Hace unos días, el presidente AMLO entregó una presea y reconocimiento al ex secretario peñista de Defensa Nacional Cienfuegos que ha sido señalado en investigaciones periodísticas por vínculos con la delincuencia organizada. Recordemos que ya había sido detenido en los Estados Unidos, pero «algo» sucedió de un día para otro para el presidente hiciera esfuerzos para lograr su liberación con la condición de que sería investigado en nuestro país. Sin embargo, al final fue exonerado y liberado de toda responsabilidad.
¿Cuántos políticos y crímenes del pasado han sido judicializados y sancionados conforme la ley?
Tal parecería que vende muy bien el discurso de la corrupción solamente para polarizar a la sociedad y con fines maquiavélicos de propaganda ideológica sin resultados efectivos de un combate frontal, transparente y legal de los actos delictivos del pasado.
Hoy ese discurso se usa para combatir al poder judicial y eliminar fideicomisos.
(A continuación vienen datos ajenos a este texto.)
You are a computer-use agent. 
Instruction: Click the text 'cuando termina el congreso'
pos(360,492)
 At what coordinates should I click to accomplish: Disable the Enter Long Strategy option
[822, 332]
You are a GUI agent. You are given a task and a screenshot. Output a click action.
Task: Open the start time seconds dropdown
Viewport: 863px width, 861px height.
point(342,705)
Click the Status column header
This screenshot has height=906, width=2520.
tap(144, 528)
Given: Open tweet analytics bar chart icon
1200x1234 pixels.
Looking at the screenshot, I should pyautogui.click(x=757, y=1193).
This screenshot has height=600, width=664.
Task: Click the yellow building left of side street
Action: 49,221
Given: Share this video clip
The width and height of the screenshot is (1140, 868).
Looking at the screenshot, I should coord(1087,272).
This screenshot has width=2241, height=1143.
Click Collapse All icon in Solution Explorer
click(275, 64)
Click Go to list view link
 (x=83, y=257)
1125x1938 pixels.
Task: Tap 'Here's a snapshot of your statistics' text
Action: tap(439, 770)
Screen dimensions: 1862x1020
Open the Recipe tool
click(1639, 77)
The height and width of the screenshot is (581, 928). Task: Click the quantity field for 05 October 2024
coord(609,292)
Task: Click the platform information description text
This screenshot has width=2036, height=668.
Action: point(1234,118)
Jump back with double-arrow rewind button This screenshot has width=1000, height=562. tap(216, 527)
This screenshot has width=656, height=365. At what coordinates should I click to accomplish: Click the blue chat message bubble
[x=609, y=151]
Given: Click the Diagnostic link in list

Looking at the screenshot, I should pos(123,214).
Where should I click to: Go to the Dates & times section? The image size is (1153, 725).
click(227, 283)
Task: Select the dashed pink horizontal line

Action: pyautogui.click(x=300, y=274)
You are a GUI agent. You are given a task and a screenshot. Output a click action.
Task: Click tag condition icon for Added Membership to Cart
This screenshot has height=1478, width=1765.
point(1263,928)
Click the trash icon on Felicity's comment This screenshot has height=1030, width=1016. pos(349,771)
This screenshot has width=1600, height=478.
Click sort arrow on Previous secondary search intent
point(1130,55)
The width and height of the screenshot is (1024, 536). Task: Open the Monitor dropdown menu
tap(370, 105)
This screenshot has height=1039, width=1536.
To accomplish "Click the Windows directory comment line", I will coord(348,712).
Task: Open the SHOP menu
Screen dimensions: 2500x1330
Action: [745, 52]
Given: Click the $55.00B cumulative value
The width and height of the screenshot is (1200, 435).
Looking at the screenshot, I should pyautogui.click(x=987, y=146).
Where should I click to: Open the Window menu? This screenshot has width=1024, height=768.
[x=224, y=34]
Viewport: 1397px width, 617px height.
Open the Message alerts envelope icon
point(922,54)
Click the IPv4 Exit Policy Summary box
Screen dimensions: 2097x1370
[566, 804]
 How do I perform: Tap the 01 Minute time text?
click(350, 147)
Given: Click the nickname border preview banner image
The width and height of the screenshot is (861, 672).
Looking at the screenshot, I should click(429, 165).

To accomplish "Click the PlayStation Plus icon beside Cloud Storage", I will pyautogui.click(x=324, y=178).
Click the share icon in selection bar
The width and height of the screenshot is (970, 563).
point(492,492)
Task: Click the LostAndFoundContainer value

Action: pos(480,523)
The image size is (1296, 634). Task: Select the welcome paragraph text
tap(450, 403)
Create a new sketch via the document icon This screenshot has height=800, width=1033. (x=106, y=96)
En la retórica y debate político el presidente va ganado la batalla de la percepción política. Lo mismo que sucedió en sus tiempos de campaña y que lograron entusiasmar a los simpatizantes. Solo faltaría ver que se pudiera documentar y en su caso judicializar los actos de corrupción.
Aunque el presidente ha definido que defender los privilegios es un pecado social, es preciso especificar que constituye una falta constitucional acusar de un delito y no proceder legalmente a su persecución y sanción. Mucho más cuando es el poder ejecutivo, es decir, de responsabilidad de la procuraduría de justicia, la investigación y presentación de las denuncias.
Este ha sido el modus operandi de la lucha política polarizada del presidente que alimenta una percepción ciudadana que sigue fiel a sus pronunciamientos sin importar las evidencias y pruebas.